SOURCE INFORMATION below:

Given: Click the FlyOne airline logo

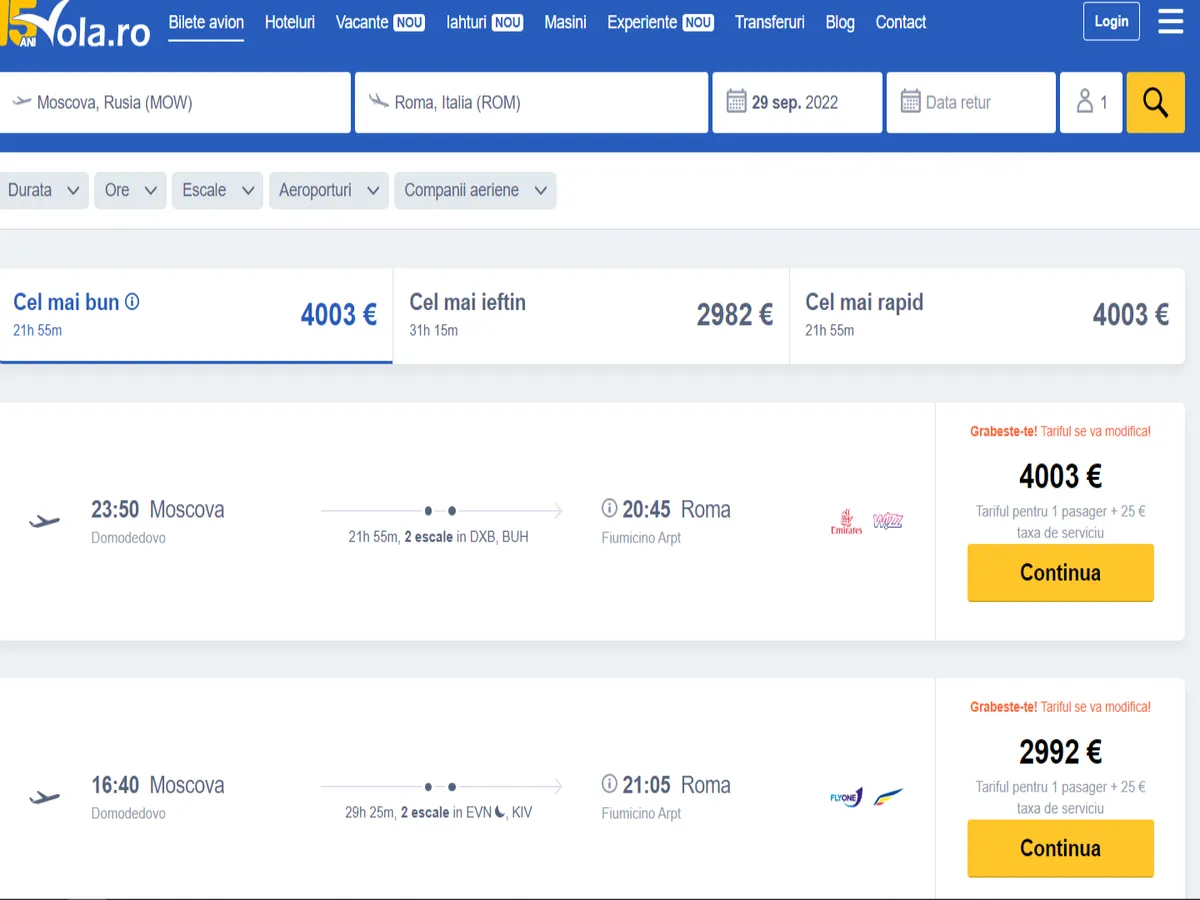Looking at the screenshot, I should click(x=846, y=797).
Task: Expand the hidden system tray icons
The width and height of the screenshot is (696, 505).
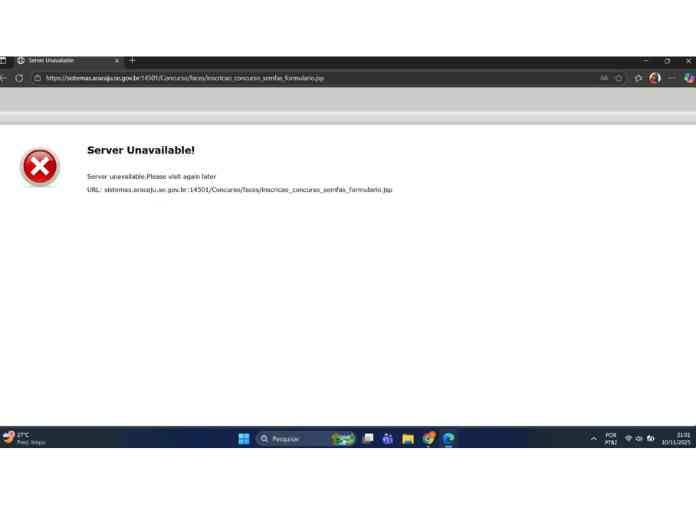Action: click(x=593, y=438)
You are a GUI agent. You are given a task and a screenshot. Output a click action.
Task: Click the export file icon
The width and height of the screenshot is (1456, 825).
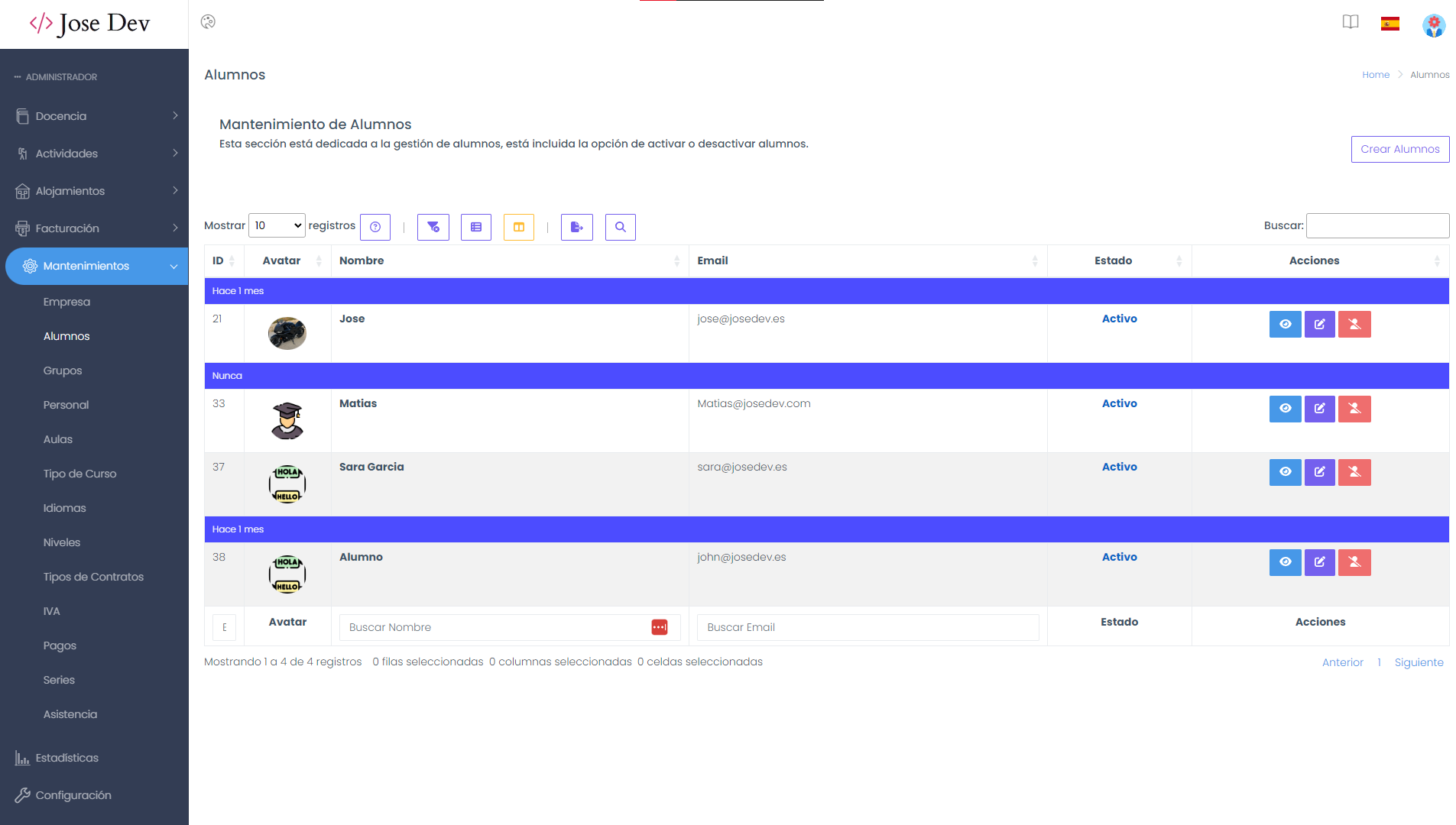click(x=577, y=227)
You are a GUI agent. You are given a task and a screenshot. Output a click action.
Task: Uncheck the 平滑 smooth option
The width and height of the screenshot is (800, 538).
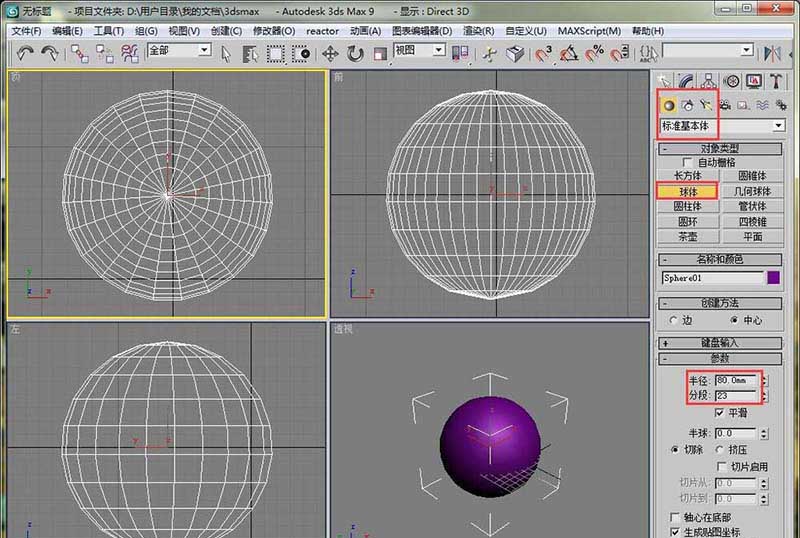point(720,412)
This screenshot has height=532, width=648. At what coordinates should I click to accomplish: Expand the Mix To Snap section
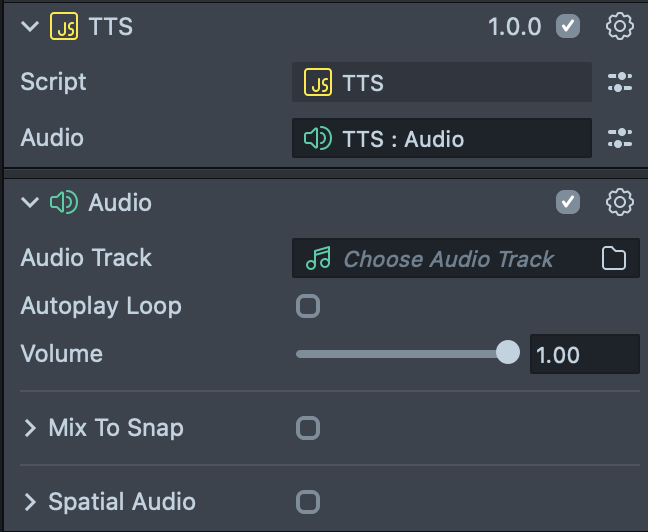(30, 428)
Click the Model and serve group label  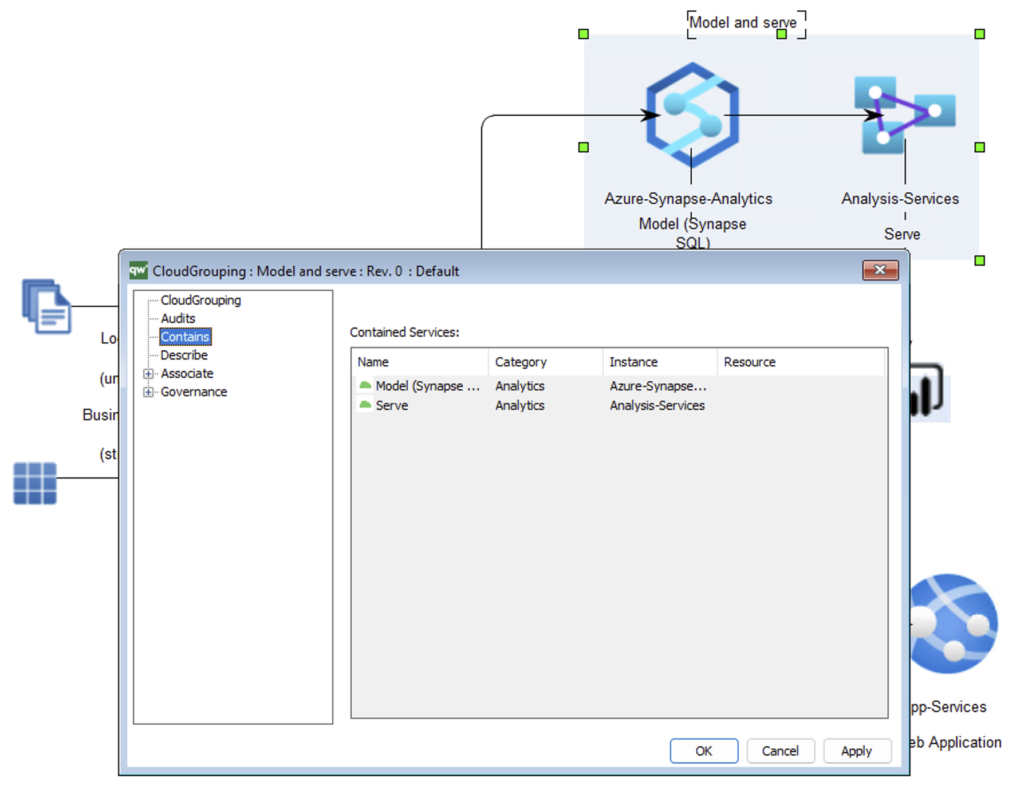745,22
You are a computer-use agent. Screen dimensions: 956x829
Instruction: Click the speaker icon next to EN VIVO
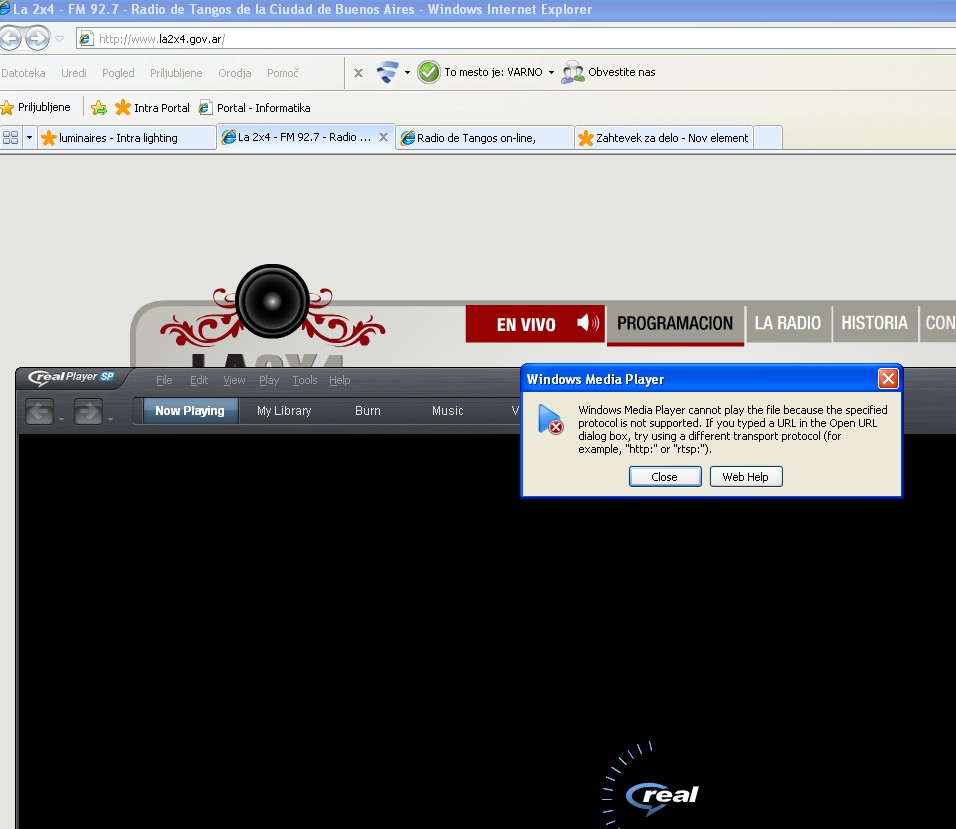coord(588,323)
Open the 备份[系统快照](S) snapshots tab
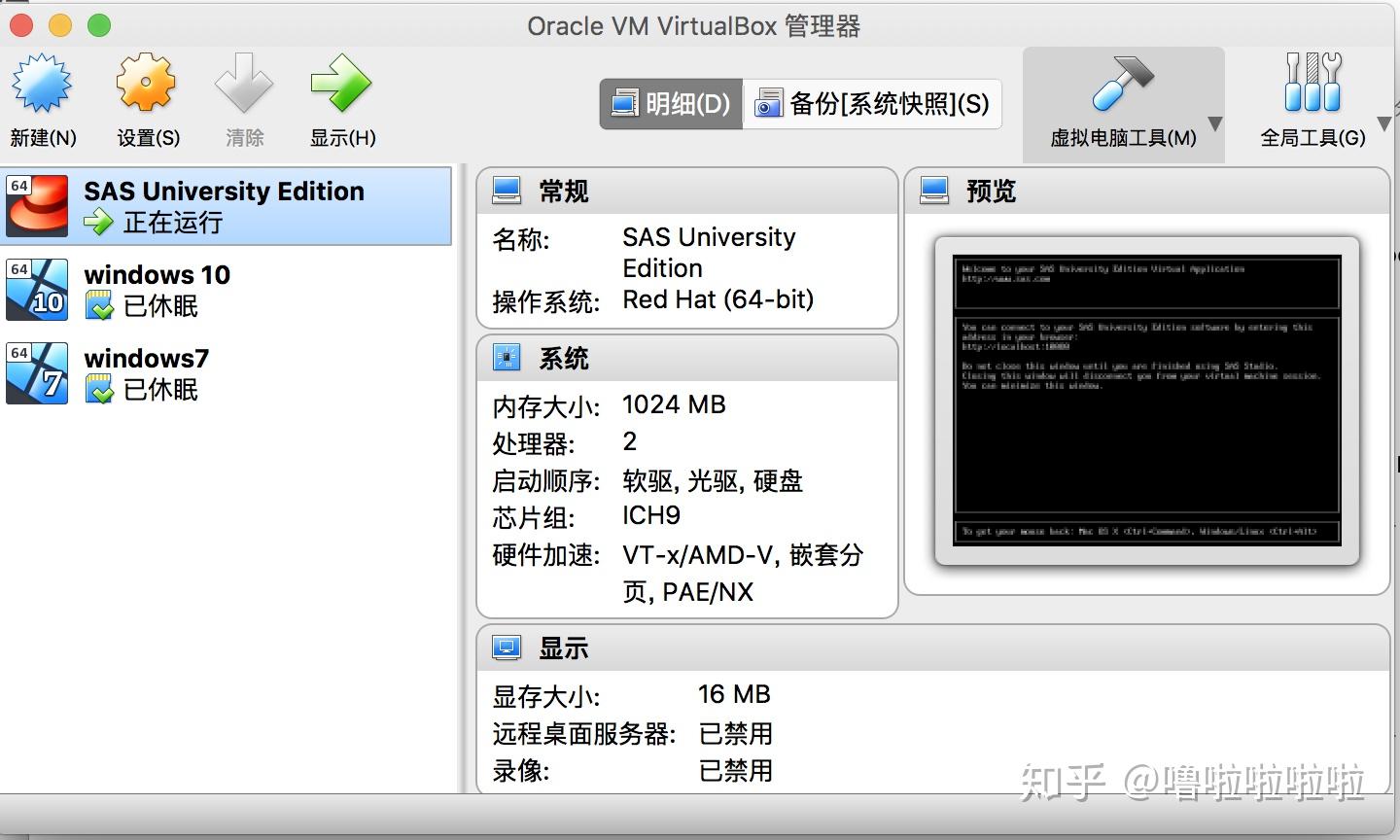Screen dimensions: 1400x840 pos(872,103)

End of SOURCE INFORMATION.

§ **TASK BRIEF**
Please set down the lines from the one with "You are a computer-use" to the end of the entries above, exactly as they are, and drop every picture.

§ **SOLUTION**
You are a computer-use agent. Screen dimensions: 956x829
Instruction: Click the speaker icon next to EN VIVO
coord(588,323)
Open the 备份[系统快照](S) snapshots tab
Screen dimensions: 1400x840 pos(872,103)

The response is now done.